The esti­mate of the impact of events that have occurred is com­pared with actu­al costs or rev­enues. In future assess­ments, we can apply this knowl­edge to achieve bet­ter results.

What a coincidence

Com­plex­i­ty also means it is insuf­fi­cient to inde­pen­dent­ly con­sid­er prob­a­bil­i­ties for events and effects. It isn’t easy to intu­it com­bi­na­tions of ran­dom events. Sta­tis­ti­cal meth­ods can help but require spe­cial knowledge.

An alter­na­tive is to use quan­ti­ta­tive mod­els, such as those cre­at­ed with Excel or Jupyter Note­book. A sim­u­la­tion with ran­dom­ly gen­er­at­ed val­ues for the occur­rence and impact of events deter­mines the prob­a­bil­i­ty of loss­es or gains based on the com­bi­na­tion of all events and ran­dom val­ues. This method is called Monte Car­lo sim­u­la­tion. The results can be pre­sent­ed as a loss-exceedance curve and form the basis for fur­ther decisions. 
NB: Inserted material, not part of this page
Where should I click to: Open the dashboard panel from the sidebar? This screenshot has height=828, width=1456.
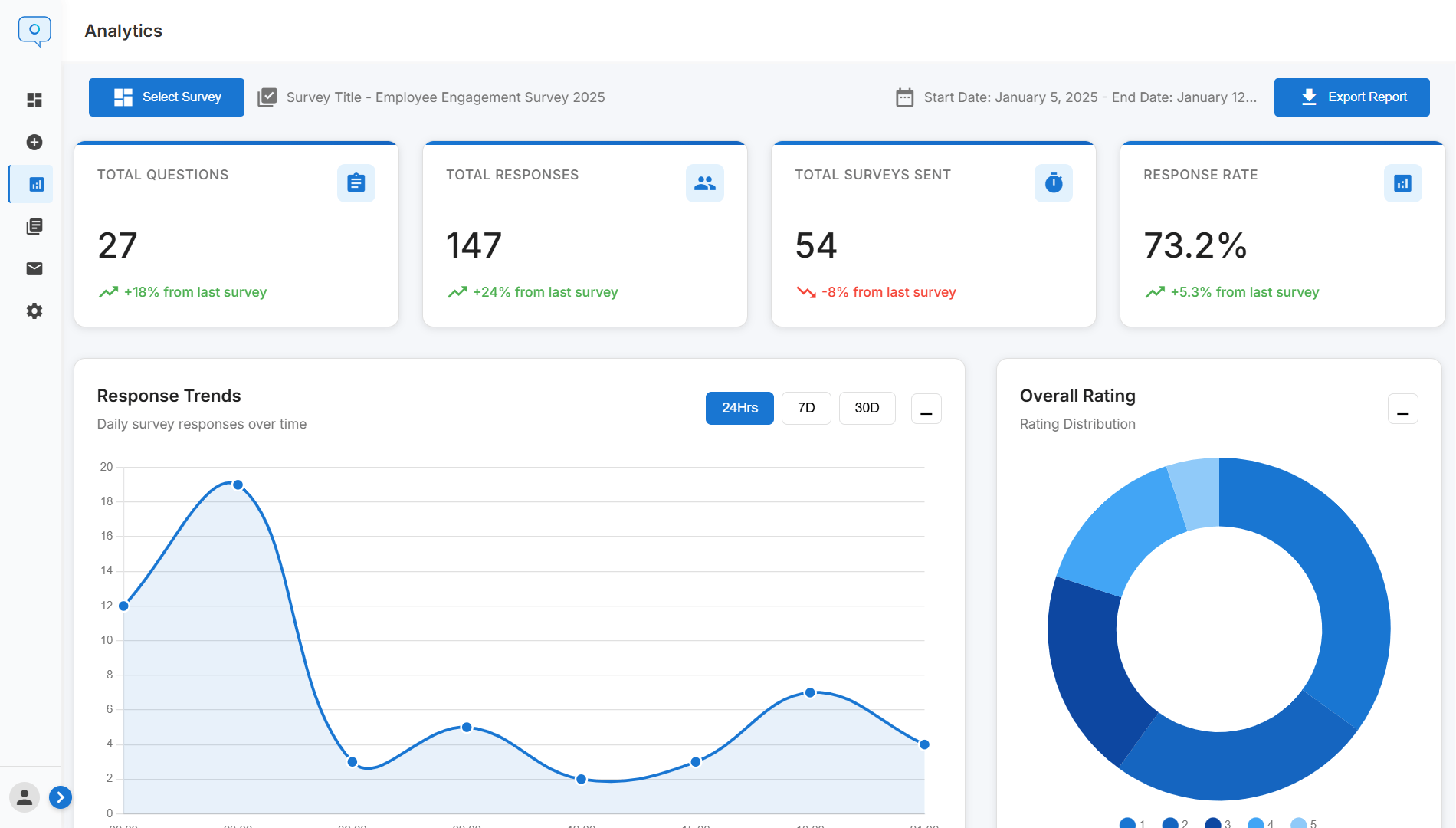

Such mod­els help to under­stand the phe­nom­e­non of chance better.

Limitations of models

Mod­els enable the ana­lyt­i­cal con­sid­er­a­tion of many inter­twined risks and oppor­tu­ni­ties. How­ev­er, each mod­el has its lim­i­ta­tions. For exam­ple, some risks are unac­cept­able because they con­flict with eth­i­cal and moral prin­ci­ples. In these cas­es, it is help­ful to use eth­i­cal and moral behav­ioral guide­lines as a basis for informed decision-making.

Conclusion

Risks and oppor­tu­ni­ties are two sides of the same coin. A rapid­ly chang­ing world and increas­ing­ly com­plex mar­kets offer new oppor­tu­ni­ties for com­pa­nies. It is nec­es­sary to take risks to take advan­tage of these oppor­tu­ni­ties. Com­pa­nies that adapt quick­ly to new sit­u­a­tions have a deci­sive advan­tage. Good deci­sions are essen­tial for this. 
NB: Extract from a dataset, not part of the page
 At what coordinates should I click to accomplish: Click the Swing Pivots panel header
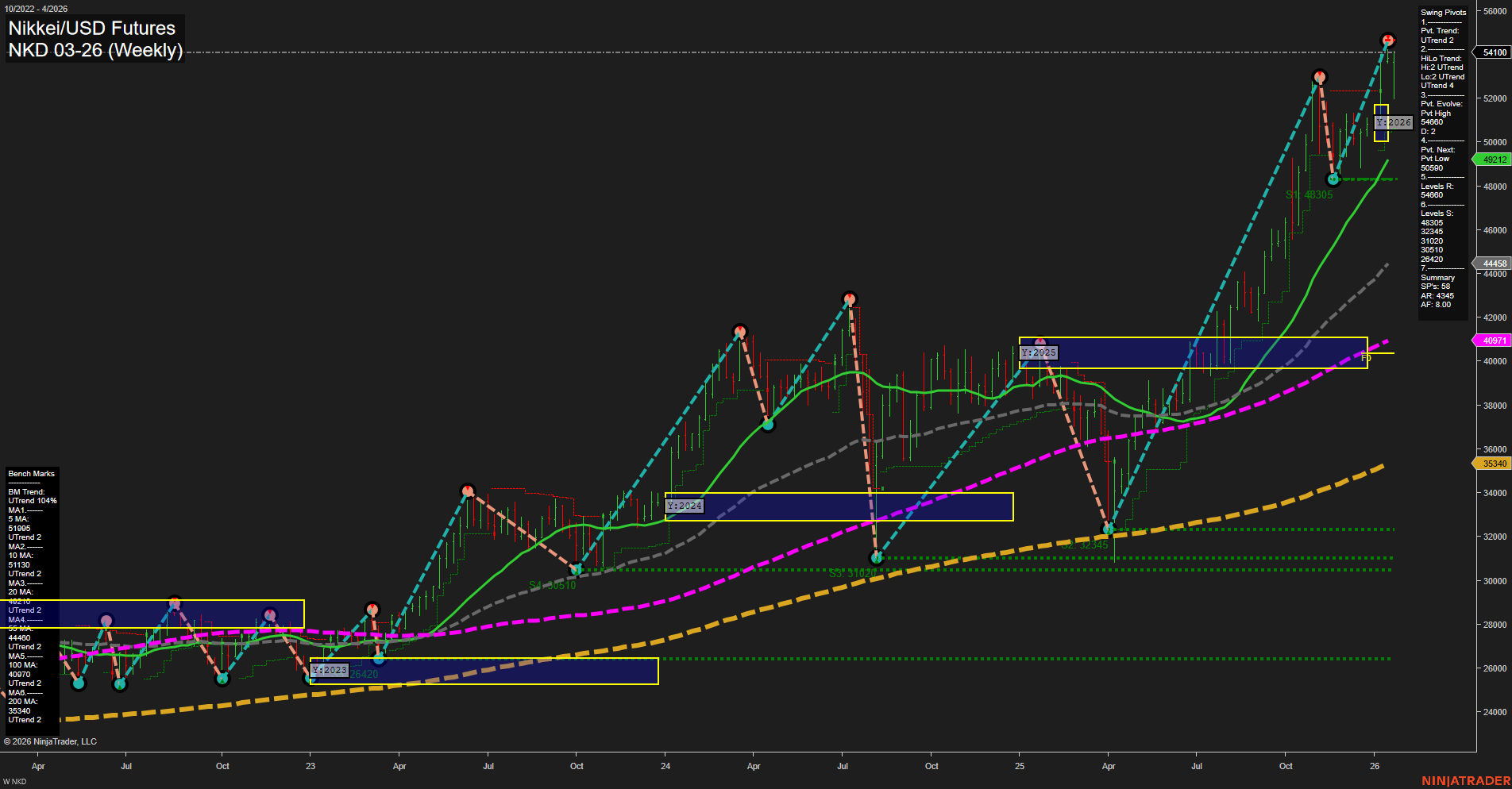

Agile risk man­age­ment pro­vides a frame­work for a mod­ern, inclu­sive approach to prob­a­bil­i­ties, infor­ma­tion, uncon­scious knowl­edge, and expe­ri­ence to improve assess­ments, eval­u­a­tions, and deci­sions continuously. 

Agile risk man­age­ment puts peo­ple at the cen­ter of entre­pre­neur­ial action. The process is indi­vid­u­al­ly designed and con­stant­ly adapt­ed to new circumstances.

Those who can­not find an answer to the ques­tion of the ben­e­fit of the cur­rent risk man­age­ment sys­tem in the com­pa­ny should take action now. Those who still think risk man­age­ment is unnec­es­sary can only be wished good luck.